Everything in the Hamada of the Sahara Desert seems to be against the chances of a seed sending out roots, finding nourishment and sustaining life – the beating sun, dry ground and temporary nature of its settlers being just a few of those things. Yet some Saharawis have been able to cultivate gardens and see life thrive in spite of that, teaching us all some very important lessons through their efforts.
Those who have undertaken the challenge to grow produce in the Saharawi camps have had their fair share of setbacks and have had to persist in the face of many hardships because of the value they see in their gardens. In addition to the adversaries mentioned above, they regularly deal with goats getting into their plants, water shortages, and sometimes their neighbors’ pessimism. They also have to wrestle with what this sort of project means for their outlook on living in the refugee camps – does causing plants to send down roots into this sand mean that they are accepting this temporary location as home? Agriculturalists I conversed with would say no – they don’t see a conflict between making the best of the current situation but being ready at the drop of a hat to go home.

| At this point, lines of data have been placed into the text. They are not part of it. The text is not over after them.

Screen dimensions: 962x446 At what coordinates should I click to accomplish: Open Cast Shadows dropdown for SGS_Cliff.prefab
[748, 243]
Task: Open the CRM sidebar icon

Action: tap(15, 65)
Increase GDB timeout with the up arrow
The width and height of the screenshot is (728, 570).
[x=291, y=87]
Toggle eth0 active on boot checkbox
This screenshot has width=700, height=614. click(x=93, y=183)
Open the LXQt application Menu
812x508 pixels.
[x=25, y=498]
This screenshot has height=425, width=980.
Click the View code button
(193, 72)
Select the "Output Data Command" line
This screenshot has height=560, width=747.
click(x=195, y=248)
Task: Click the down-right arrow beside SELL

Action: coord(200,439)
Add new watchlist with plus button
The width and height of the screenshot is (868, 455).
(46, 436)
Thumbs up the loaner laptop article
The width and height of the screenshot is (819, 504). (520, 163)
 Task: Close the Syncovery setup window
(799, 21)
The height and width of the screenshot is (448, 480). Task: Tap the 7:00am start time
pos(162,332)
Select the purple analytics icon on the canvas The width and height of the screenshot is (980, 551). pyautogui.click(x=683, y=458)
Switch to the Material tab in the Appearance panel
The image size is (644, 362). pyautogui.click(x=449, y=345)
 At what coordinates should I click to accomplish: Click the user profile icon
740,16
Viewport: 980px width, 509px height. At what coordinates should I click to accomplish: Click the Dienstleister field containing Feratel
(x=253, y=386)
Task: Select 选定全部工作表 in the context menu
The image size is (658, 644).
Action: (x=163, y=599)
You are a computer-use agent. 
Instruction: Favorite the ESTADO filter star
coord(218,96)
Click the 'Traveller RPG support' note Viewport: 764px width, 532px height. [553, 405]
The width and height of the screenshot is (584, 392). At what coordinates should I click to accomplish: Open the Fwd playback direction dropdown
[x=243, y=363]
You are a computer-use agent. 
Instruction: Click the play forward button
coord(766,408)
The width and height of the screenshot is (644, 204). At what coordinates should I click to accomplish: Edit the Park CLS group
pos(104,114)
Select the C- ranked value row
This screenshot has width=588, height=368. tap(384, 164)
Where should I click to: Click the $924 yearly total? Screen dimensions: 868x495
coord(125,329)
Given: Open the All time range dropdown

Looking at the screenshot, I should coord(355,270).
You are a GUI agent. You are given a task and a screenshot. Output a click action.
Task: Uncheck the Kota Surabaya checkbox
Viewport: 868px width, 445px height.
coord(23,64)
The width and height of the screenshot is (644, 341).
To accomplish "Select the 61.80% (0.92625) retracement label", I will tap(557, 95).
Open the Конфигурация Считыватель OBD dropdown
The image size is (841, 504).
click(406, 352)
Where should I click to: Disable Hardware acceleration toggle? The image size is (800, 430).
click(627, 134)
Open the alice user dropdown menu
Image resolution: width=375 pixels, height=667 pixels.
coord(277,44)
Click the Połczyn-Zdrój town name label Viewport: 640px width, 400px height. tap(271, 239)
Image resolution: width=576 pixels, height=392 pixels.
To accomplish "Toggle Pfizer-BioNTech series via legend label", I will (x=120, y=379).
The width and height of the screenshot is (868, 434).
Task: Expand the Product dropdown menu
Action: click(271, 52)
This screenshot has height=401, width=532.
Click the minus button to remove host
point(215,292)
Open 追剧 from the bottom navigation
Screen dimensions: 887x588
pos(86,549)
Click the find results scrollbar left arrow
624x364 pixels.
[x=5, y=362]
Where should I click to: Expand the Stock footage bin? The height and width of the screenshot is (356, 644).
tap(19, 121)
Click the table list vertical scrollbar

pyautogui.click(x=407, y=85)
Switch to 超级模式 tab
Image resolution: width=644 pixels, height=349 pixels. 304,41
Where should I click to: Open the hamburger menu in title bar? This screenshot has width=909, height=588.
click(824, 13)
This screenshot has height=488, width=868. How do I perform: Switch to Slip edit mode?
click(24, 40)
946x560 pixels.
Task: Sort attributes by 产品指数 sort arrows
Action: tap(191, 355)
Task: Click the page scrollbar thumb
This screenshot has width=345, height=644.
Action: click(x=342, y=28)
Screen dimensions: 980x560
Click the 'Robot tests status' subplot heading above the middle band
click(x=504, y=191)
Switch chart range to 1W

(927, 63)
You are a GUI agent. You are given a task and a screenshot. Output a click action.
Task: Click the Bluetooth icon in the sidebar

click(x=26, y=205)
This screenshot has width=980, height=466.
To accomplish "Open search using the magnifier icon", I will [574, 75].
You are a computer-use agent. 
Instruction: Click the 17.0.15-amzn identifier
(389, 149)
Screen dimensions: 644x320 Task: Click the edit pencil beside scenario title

Home-grown produce is valuable not only for improving the bland diet provided by humanitarian aid, but it opens people’s eyes to the fact that some things they have always considered impossible might just be within their reach. It adds color and life and new scents and flavors to an other wise bland landscape, and reminds the people of the color and life that they themselves contribute to their world.
The entire peaceful yet committed endurance the Saharawi people have shown as a whole over their 45 years of exile is the ultimate picture of thriving against all odds, and these gardens are a tangible symbol of that.